Provided records Block Start

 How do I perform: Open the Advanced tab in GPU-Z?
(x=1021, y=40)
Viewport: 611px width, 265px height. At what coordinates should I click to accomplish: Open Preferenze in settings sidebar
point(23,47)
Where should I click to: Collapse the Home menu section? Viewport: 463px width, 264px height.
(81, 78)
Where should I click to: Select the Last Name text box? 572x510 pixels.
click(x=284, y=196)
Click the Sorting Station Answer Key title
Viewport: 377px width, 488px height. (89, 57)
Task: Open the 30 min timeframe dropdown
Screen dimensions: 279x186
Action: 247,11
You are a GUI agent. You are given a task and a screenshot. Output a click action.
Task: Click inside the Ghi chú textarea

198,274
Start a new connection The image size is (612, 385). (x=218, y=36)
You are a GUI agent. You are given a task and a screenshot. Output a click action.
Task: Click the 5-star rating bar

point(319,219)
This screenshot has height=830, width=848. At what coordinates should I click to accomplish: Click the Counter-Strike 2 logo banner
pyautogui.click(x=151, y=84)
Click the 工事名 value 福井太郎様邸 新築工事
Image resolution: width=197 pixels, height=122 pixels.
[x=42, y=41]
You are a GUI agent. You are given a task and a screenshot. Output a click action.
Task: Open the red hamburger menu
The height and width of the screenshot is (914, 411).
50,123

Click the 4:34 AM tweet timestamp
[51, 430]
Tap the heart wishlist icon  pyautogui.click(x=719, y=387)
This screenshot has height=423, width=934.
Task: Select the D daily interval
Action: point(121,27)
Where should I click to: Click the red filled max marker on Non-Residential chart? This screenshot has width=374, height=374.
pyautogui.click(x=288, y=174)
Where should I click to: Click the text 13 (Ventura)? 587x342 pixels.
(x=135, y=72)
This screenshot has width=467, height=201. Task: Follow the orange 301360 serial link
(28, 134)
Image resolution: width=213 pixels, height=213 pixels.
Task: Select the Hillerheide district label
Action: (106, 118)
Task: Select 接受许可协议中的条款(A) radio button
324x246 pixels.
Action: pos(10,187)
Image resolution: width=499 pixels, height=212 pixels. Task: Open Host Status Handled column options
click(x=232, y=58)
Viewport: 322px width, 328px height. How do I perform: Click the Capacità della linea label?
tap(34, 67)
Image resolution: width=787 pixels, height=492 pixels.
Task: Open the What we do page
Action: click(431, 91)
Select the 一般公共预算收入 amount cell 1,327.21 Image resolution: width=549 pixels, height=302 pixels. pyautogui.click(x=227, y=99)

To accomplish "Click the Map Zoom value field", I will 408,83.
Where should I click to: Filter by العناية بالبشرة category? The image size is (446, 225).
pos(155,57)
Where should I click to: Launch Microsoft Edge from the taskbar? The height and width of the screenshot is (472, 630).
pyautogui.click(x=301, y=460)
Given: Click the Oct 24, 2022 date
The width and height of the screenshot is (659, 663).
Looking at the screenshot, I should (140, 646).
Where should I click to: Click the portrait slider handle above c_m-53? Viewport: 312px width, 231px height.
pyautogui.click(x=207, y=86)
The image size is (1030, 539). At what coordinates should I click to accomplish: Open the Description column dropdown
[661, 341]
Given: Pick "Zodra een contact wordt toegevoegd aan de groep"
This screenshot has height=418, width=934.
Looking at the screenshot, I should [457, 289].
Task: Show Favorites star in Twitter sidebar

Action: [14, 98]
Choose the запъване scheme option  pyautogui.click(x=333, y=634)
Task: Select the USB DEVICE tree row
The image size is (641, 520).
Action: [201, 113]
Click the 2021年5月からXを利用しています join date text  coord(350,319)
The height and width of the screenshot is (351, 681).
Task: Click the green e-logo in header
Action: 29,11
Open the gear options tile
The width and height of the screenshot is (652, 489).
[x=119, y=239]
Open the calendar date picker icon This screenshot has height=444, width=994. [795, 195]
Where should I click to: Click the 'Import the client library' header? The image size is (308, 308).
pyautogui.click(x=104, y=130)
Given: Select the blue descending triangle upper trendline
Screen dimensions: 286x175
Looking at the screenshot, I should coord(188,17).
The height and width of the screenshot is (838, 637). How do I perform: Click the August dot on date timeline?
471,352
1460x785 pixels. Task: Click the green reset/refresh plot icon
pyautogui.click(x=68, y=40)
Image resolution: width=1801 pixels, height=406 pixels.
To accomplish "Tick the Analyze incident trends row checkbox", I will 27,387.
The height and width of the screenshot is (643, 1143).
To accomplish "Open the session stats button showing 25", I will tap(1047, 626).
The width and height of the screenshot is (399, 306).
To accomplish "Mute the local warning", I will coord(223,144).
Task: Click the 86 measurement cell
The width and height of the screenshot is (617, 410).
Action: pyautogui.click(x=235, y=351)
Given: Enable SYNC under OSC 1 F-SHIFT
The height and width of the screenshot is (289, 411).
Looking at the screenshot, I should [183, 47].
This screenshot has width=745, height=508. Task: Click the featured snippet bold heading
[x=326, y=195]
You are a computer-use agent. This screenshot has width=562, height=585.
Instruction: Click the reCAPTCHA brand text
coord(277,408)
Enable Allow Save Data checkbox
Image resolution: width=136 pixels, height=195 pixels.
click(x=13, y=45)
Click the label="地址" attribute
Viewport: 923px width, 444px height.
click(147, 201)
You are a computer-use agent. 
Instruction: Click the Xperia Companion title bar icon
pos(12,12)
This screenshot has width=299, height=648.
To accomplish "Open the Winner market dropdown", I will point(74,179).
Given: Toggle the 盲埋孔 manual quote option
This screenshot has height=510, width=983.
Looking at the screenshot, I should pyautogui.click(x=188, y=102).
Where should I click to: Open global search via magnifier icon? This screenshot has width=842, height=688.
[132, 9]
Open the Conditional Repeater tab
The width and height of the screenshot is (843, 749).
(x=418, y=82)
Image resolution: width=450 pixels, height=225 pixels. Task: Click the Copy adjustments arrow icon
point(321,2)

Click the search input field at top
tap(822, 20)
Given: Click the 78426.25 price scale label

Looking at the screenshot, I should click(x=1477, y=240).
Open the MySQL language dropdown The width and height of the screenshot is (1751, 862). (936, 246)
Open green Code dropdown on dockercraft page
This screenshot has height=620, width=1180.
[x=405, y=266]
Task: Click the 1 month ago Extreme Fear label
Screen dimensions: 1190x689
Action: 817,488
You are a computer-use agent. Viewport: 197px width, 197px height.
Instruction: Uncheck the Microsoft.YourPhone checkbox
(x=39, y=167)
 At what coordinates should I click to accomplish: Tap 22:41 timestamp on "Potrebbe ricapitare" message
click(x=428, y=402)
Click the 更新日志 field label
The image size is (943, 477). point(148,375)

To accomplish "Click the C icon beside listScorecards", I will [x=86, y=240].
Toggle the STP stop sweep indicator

Provided records Block End

> **Activity**
Find the line with "een contact wordt" in the entries above. Retype it and each line after it, exactly, through the line with "Given: Enable SYNC under OSC 1 F-SHIFT", and stop there.

> **Solved exercise**
Given: Pick "Zodra een contact wordt toegevoegd aan de groep"
This screenshot has height=418, width=934.
Looking at the screenshot, I should [457, 289].
Task: Show Favorites star in Twitter sidebar

Action: [14, 98]
Choose the запъване scheme option  pyautogui.click(x=333, y=634)
Task: Select the USB DEVICE tree row
The image size is (641, 520).
Action: [201, 113]
Click the 2021年5月からXを利用しています join date text  coord(350,319)
The height and width of the screenshot is (351, 681).
Task: Click the green e-logo in header
Action: 29,11
Open the gear options tile
The width and height of the screenshot is (652, 489).
[x=119, y=239]
Open the calendar date picker icon This screenshot has height=444, width=994. [795, 195]
Where should I click to: Click the 'Import the client library' header? The image size is (308, 308).
pyautogui.click(x=104, y=130)
Given: Select the blue descending triangle upper trendline
Screen dimensions: 286x175
Looking at the screenshot, I should coord(188,17).
The height and width of the screenshot is (838, 637). How do I perform: Click the August dot on date timeline?
471,352
1460x785 pixels. Task: Click the green reset/refresh plot icon
pyautogui.click(x=68, y=40)
Image resolution: width=1801 pixels, height=406 pixels.
To accomplish "Tick the Analyze incident trends row checkbox", I will 27,387.
The height and width of the screenshot is (643, 1143).
To accomplish "Open the session stats button showing 25", I will tap(1047, 626).
The width and height of the screenshot is (399, 306).
To accomplish "Mute the local warning", I will coord(223,144).
Task: Click the 86 measurement cell
The width and height of the screenshot is (617, 410).
Action: pyautogui.click(x=235, y=351)
Given: Enable SYNC under OSC 1 F-SHIFT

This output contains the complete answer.